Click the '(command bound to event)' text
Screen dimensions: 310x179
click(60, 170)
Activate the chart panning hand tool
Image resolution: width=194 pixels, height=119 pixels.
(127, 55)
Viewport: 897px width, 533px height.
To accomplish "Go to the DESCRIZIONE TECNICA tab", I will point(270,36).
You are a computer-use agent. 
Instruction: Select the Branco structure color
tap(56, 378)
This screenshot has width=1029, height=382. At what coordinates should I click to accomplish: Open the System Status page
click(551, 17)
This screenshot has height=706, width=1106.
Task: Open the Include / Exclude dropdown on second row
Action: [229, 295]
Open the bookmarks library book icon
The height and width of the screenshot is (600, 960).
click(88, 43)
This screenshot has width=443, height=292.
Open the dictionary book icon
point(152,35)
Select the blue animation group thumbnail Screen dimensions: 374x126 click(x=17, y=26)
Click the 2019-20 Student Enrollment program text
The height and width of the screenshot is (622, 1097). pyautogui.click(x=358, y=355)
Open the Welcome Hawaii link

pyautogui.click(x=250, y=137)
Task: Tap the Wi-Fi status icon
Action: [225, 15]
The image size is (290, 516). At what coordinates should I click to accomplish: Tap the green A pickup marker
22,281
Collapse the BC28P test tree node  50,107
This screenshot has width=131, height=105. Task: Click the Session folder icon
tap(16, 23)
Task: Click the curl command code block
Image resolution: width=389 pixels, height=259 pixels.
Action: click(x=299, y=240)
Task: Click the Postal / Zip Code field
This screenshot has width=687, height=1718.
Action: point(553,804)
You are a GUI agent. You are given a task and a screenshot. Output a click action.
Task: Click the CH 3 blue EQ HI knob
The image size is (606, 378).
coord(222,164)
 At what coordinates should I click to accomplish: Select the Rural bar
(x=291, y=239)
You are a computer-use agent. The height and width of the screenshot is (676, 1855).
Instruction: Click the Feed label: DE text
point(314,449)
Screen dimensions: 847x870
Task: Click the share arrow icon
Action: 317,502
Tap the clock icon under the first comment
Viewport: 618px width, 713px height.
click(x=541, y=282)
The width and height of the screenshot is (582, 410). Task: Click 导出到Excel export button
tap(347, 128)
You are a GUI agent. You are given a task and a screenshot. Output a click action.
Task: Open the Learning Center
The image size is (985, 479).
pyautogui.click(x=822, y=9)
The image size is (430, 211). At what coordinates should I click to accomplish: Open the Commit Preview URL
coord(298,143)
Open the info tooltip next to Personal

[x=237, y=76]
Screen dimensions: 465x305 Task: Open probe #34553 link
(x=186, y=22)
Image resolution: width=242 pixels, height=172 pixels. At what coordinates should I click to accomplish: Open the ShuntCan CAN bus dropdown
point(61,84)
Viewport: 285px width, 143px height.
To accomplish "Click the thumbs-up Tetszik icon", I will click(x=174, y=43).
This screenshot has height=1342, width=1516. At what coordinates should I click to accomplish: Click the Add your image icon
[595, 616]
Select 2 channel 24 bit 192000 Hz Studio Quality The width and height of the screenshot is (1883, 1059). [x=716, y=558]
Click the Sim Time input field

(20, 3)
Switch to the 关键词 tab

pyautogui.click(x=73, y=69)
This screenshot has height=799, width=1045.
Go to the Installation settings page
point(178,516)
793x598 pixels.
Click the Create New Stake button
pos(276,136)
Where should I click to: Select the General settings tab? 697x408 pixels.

#####

Exercise: Reproduce all of the entries verbatim.

Output for this task:
Click the '(command bound to event)' text
Screen dimensions: 310x179
click(60, 170)
Activate the chart panning hand tool
Image resolution: width=194 pixels, height=119 pixels.
(127, 55)
Viewport: 897px width, 533px height.
To accomplish "Go to the DESCRIZIONE TECNICA tab", I will point(270,36).
You are a computer-use agent. 
Instruction: Select the Branco structure color
tap(56, 378)
This screenshot has width=1029, height=382. At what coordinates should I click to accomplish: Open the System Status page
click(551, 17)
This screenshot has height=706, width=1106.
Task: Open the Include / Exclude dropdown on second row
Action: [229, 295]
Open the bookmarks library book icon
The height and width of the screenshot is (600, 960).
click(88, 43)
This screenshot has width=443, height=292.
Open the dictionary book icon
point(152,35)
Select the blue animation group thumbnail Screen dimensions: 374x126 click(x=17, y=26)
Click the 2019-20 Student Enrollment program text
The height and width of the screenshot is (622, 1097). pyautogui.click(x=358, y=355)
Open the Welcome Hawaii link

pyautogui.click(x=250, y=137)
Task: Tap the Wi-Fi status icon
Action: [225, 15]
The image size is (290, 516). At what coordinates should I click to accomplish: Tap the green A pickup marker
22,281
Collapse the BC28P test tree node  50,107
This screenshot has width=131, height=105. Task: Click the Session folder icon
tap(16, 23)
Task: Click the curl command code block
Image resolution: width=389 pixels, height=259 pixels.
Action: click(x=299, y=240)
Task: Click the Postal / Zip Code field
This screenshot has width=687, height=1718.
Action: point(553,804)
You are a GUI agent. You are given a task and a screenshot. Output a click action.
Task: Click the CH 3 blue EQ HI knob
The image size is (606, 378).
coord(222,164)
 At what coordinates should I click to accomplish: Select the Rural bar
(x=291, y=239)
You are a computer-use agent. The height and width of the screenshot is (676, 1855).
Instruction: Click the Feed label: DE text
point(314,449)
Screen dimensions: 847x870
Task: Click the share arrow icon
Action: 317,502
Tap the clock icon under the first comment
Viewport: 618px width, 713px height.
click(x=541, y=282)
The width and height of the screenshot is (582, 410). Task: Click 导出到Excel export button
tap(347, 128)
You are a GUI agent. You are given a task and a screenshot. Output a click action.
Task: Open the Learning Center
The image size is (985, 479).
pyautogui.click(x=822, y=9)
The image size is (430, 211). At what coordinates should I click to accomplish: Open the Commit Preview URL
coord(298,143)
Open the info tooltip next to Personal

[x=237, y=76]
Screen dimensions: 465x305 Task: Open probe #34553 link
(x=186, y=22)
Image resolution: width=242 pixels, height=172 pixels. At what coordinates should I click to accomplish: Open the ShuntCan CAN bus dropdown
point(61,84)
Viewport: 285px width, 143px height.
To accomplish "Click the thumbs-up Tetszik icon", I will click(x=174, y=43).
This screenshot has height=1342, width=1516. At what coordinates should I click to accomplish: Click the Add your image icon
[595, 616]
Select 2 channel 24 bit 192000 Hz Studio Quality The width and height of the screenshot is (1883, 1059). [x=716, y=558]
Click the Sim Time input field

(20, 3)
Switch to the 关键词 tab

pyautogui.click(x=73, y=69)
This screenshot has height=799, width=1045.
Go to the Installation settings page
point(178,516)
793x598 pixels.
Click the Create New Stake button
pos(276,136)
Where should I click to: Select the General settings tab? 697x408 pixels.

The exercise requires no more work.